图3. RNA电泳图 M：Maker；1：Total RNA

巢式PCR扩增              

使用巢式PCR(Nested PCR)扩增方法，通过两轮(图4-9)扩增获得特异性较高的羊驼重链(VH)和轻链(Vλ、VK)。

      图4                                  图5                                图6 

图4. VH第一轮扩增结果，扩增片段大小500bp，M：Maker；1-5：VH片段。

图5. Vλ第一轮扩增结果，扩增片段大小500bp，M：Maker；1-5：Vλ片段。

图6. VK第一轮扩增结果，扩增片段大小500bp，M：Maker；1-5：VK片段。

   图7                                  图8                              图9 

图7. VH第二轮扩增结果，扩增片段大小480bp，M：Maker；1-5：VH片段。

图8. Vλ第二轮扩增结果，扩增片段大小480bp，M：Maker；1-5：Vλ片段。

图9. VK第二轮扩增结果，扩增片段大小480bp，M：Maker；1-4：VK片段。

Overlap-PCR使用Overlap-PCR的方法，将上述获得的重链(VH)分别与轻链（Vλ和VΚ）进行Overlap-PCR连接(图10和图11)，从而获得羊驼单链抗体ScFv基因片段。

                              图10                                图11                    

图10. VH+Vλ Overlap-PCR结果，扩增片段大小750bp，M：Maker；1-5：VH+Vλ片段。
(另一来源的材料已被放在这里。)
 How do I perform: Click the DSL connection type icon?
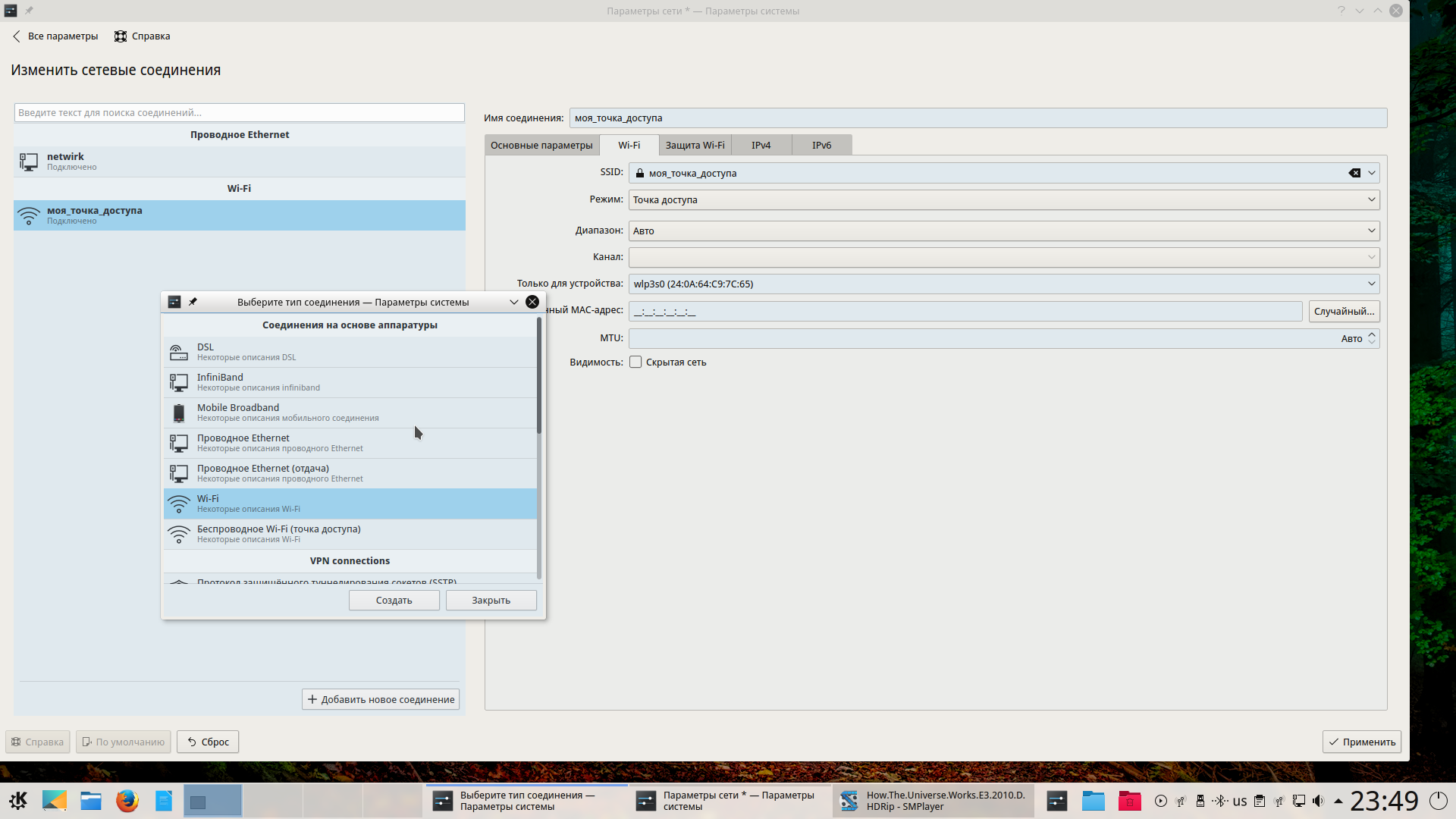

图11. VH+VΚ Overlap-PCR结果，扩增片段大小750bp，M：Maker；1-5：VH+VΚ片段。

电转化和噬菌体文库展示

将羊驼ScFv基因片段与噬菌体展示载体连接后，电击转化入E.coli SS320中，构建羊驼ScFv噬菌体展示细菌文库，取电转后文库100μL，稀释至10-3和10-4，进行文库转化子测定，转化子数目达到109(图12)。收集羊驼ScFv噬菌体展示细菌文库，将其进展噬菌体文库展示，包装成羊驼ScFv噬菌体展示文库，用于后续筛选。

图12. 羊驼 ScFv细菌文库转化子数鉴定

羊驼ScFv文库插入率鉴定 

随机从测定羊驼ScFv噬菌体展示细菌库文库转化子数测定滴度平板上挑取48个克隆进行菌液PCR鉴定文库插入率，由图13可知，目的片段大小为750bp，文库插入率可达100%。

图13. 羊驼 ScFv细菌文库插入率鉴定

羊驼ScFv文库多样性分析

将文库插入率鉴定获得的阳性克隆进行测序，对测序成功后结果进行分析，由图14和图15可知，文库多样性良好。

图14. 羊驼 ScFv细菌文库多样性测序VH和VL CDR3氨基酸序列

图15. 羊驼 ScFv细菌文库多样性氨基酸序列进化树

羊驼ScFv噬菌体展示文库筛选 

采用固相筛选，对构建的羊驼ScFv噬菌体展示文库进行筛选，经过两轮筛选，在第二轮检测筛选洗脱物滴度平板上随机挑取45个克隆进行噬菌体上清单克隆ELISA鉴定(表1)，鉴定结果发现阳性率达85%(OD450>1.0)。同时将阳性克隆测序，测序成功后对序列结果进行分析，发现筛选获得的序列多样性良好。

表1 羊驼ScFv噬菌体展示文库筛选噬菌体上清单克隆ELISA鉴定

图16. 羊驼ScFv噬菌体展示文库筛选阳性单克隆ScFv VH和VL CDR3氨酸序列

图17. 羊驼ScFv噬菌体展示文库筛选阳性单克隆ScFv氨基酸序列进化树

羊驼IgG1抗体表达纯化后蛋白细胞结合活性检测及人源化程度分析 

将筛选获得的Ag ScFv-7和Ag ScFv-14还原为IgG，融合human IgG1 FC进行表达，纯化后进行细胞活性流式鉴定(图18)，结果发现两个克隆均能与表达靶抗原的细胞系结合。同时对Ag ScFv-7重链(VH)和轻链(VL)人源化程度进行分析，发现羊驼IgG1重链人源化程度为86.3%，羊驼IgG1轻链人源化程度为84%，人源化程度已经较高，后续继续进行人源化改造容易。

图18. 羊驼IgG1抗体蛋白细胞结合活性流式检测

✎  总 结   羊驼常规抗体IgG1与人的抗体同源性非常高，达到了80%以上，在抗体药物开发时人源化相对简单。目前，基于骆驼科常规抗体IgG1进行抗体药物开发的公司只有arGEN-X，其以Simple Antibody™抗体药物开发平台开发的抗CD70(ARGX-110)和抗c-MET(ARGX-111)已经在进行临床试验。抗体药企业在考虑采用纳米抗体进行成药时，同时也可以考虑骆驼科常规抗体IgG1进行成药，只需一次免疫羊驼，就可以同时获得两种抗体，为后期成药提供更大的保障。阿帕克生物目前针对羊驼常规抗体IgG1，成功开发出羊驼ScFv噬菌体展示技术平台，可以为广大抗体药企‍提供羊驼常规抗体IgG1发现服务。